One example of this cycle, is the advent of touch screen technology. Some of the manufacturers are presently trying to move the touch screen technology used on tablets and smartphones into the world of desktop computers. However there is a vast difference between holding a device in your hand and using your fingers to control computer functions and attempting to use a large screen for the same type of functions. Just think about holding your arms up in the air all day long trying to operate your computer. Although I think that transition to touch screens is inevitable, I will have to see some reasonable adaptations to the physical reality of using a touchscreen on a large desk top type computer.
Would I run out and purchase a new touchscreen computer? Not likely, unless there were other compelling reasons to do so. Am I interested in purchasing any of the vast array of electronic devices currently available in the market? Only vaguely. One good indicator of technological change is to watch the development of microprocessing chips from Intel Corporation. The present chipset is the Haswell Series 8. Series 9 is predicted for 2014. With the introduction of the new chipset you can expect upgrades in most of the software products with a few products being replaced by entirely new versions or disappearing from the market.
It is my experience that most genealogists are very conservative in their technological purchases. Additionally, it is very likely that most of the genealogists based their decisions concerning purchasing new computer equipment and software on budgetary concerns rather than looking at changes in technology. I commonly talk to people who are using software products that are several versions out of date and computers that have long since been abandoned by the market.

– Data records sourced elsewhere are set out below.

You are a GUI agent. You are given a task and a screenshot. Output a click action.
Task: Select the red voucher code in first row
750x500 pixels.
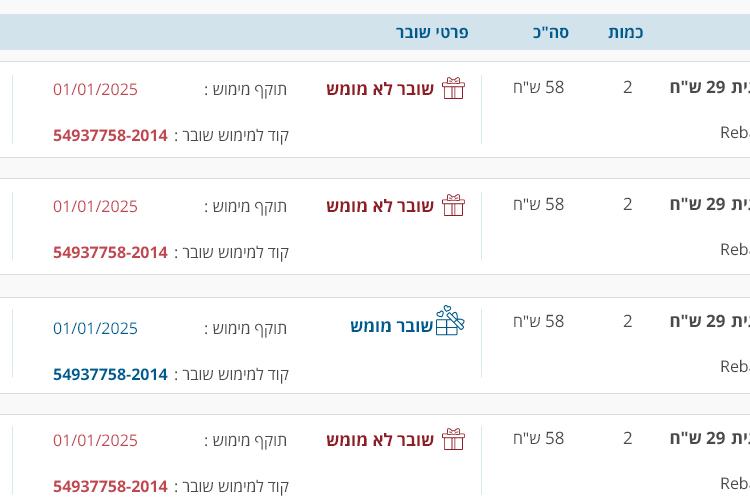110,135
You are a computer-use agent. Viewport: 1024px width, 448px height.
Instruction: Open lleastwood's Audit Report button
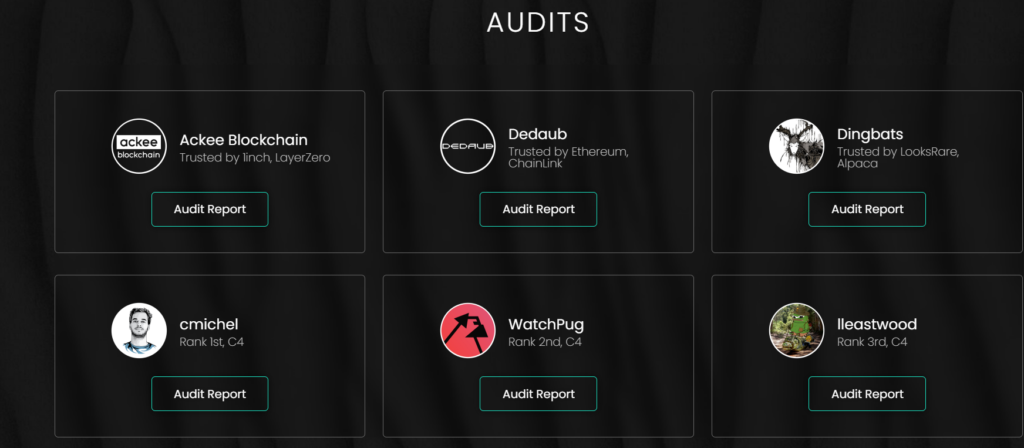tap(867, 394)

I have learned through sad experience that it is much easier, although more expensive, to upgrade regularly. There comes a point however if you neglect to upgrade your equipment that the upgrade itself becomes catastrophic.

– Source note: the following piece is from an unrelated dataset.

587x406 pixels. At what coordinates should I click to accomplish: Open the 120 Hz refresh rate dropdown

I have made this observation previously, that people will often upgrade their automobiles more regularly than they do their computers. As of the date of this post, the most active part of the technological market is in tablet computers and very large television screens. Neither of these two devices are particularly essential for genealogical research. Not too long ago, I wrote about the purchase of a new iPad. That purchase was based on the fact that I got a very good trade-in allowance for my original iPad. Depending on how you count models I traded up four or five models. The main driving force in the decision was based on the fact that software apps for the iPad no longer work on my older version device. I could have continued to use the older iPad but I would have lost any trade-in value within a very short period of time and at some time in the future I would have needed to upgrade in any event.

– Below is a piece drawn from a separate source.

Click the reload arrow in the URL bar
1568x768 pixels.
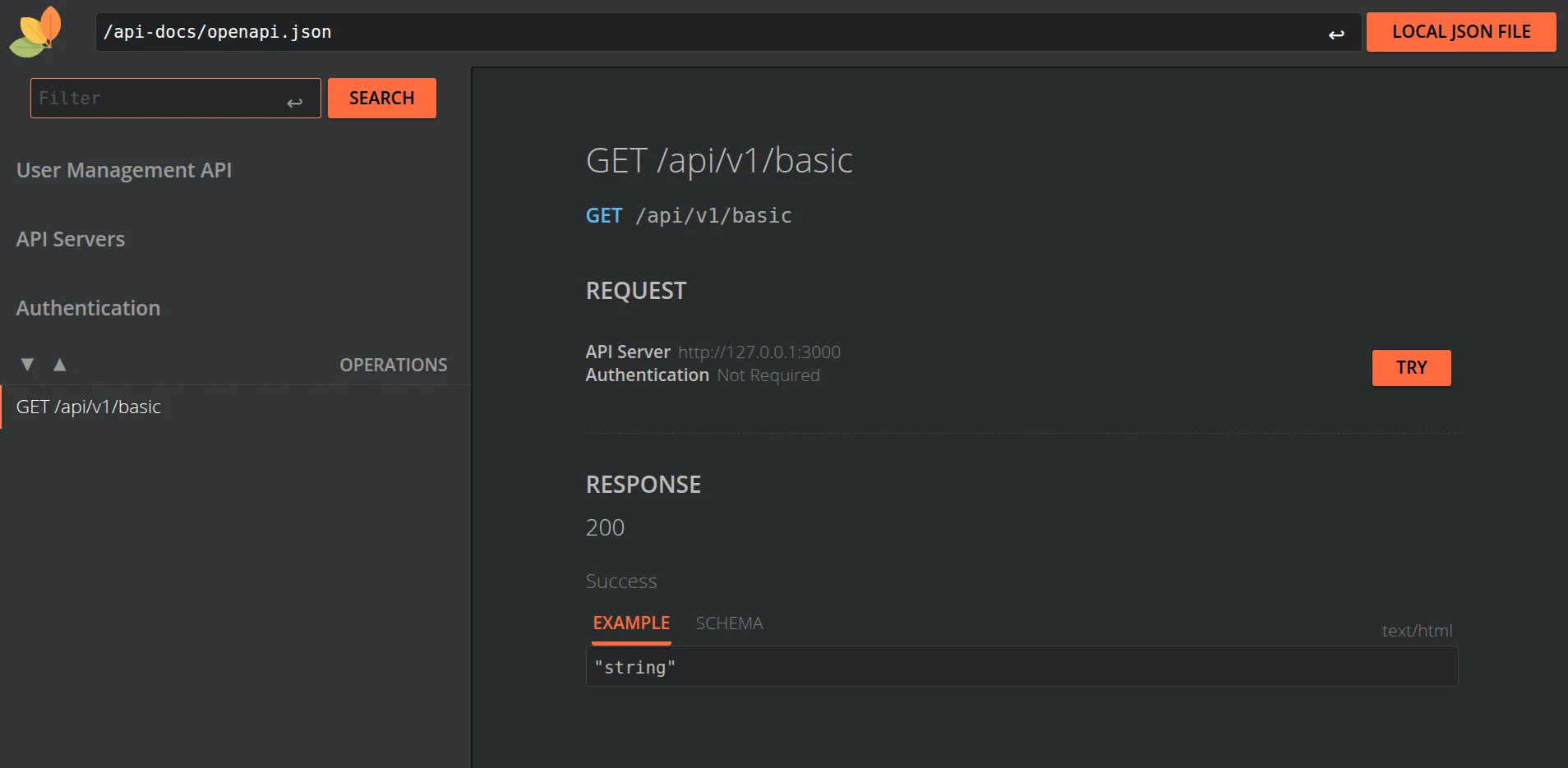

So where are we today at the start of the 2013 holiday season? It is a good time to buy iPads and tablet computers in general because most of the models have been recently updated. It is also a good time to buy smartphones since they are upgraded regularly and anytime is as good as any other time. Regular incremental changes also apply to large TVs. If you need a new computer, it looks like any really dramatic technological changes might not take place until late in 2014. If you see a dramatic drop in the price of any device you can rest assured that it is about to be replaced with a new model. As I mentioned, the danger of buying the older model is that the new model may contain changes that require the update of existing software.
With the recent update of the Apple OS X operating system, I had only two programs, so far, that needed new version updates, that is, updates that I needed to pay for. You should always be aware of the cost of updating your software when you purchase any new system.
One change in the marketplace that has affected me directly is the transition that Adobe software has made in the way that it distributes its software. Adobe no longer sells its software products and packages to customers, it rents the software. Because of a limitation on the number of computers allowed for any installation I am looking at a dilemma of trying to use the software when I work on more than two computers. I see Microsoft moving into the same software model and I assume that other developers will soon follow Adobe's example.
Not all technological changes are an advantage to the ultimate consumer.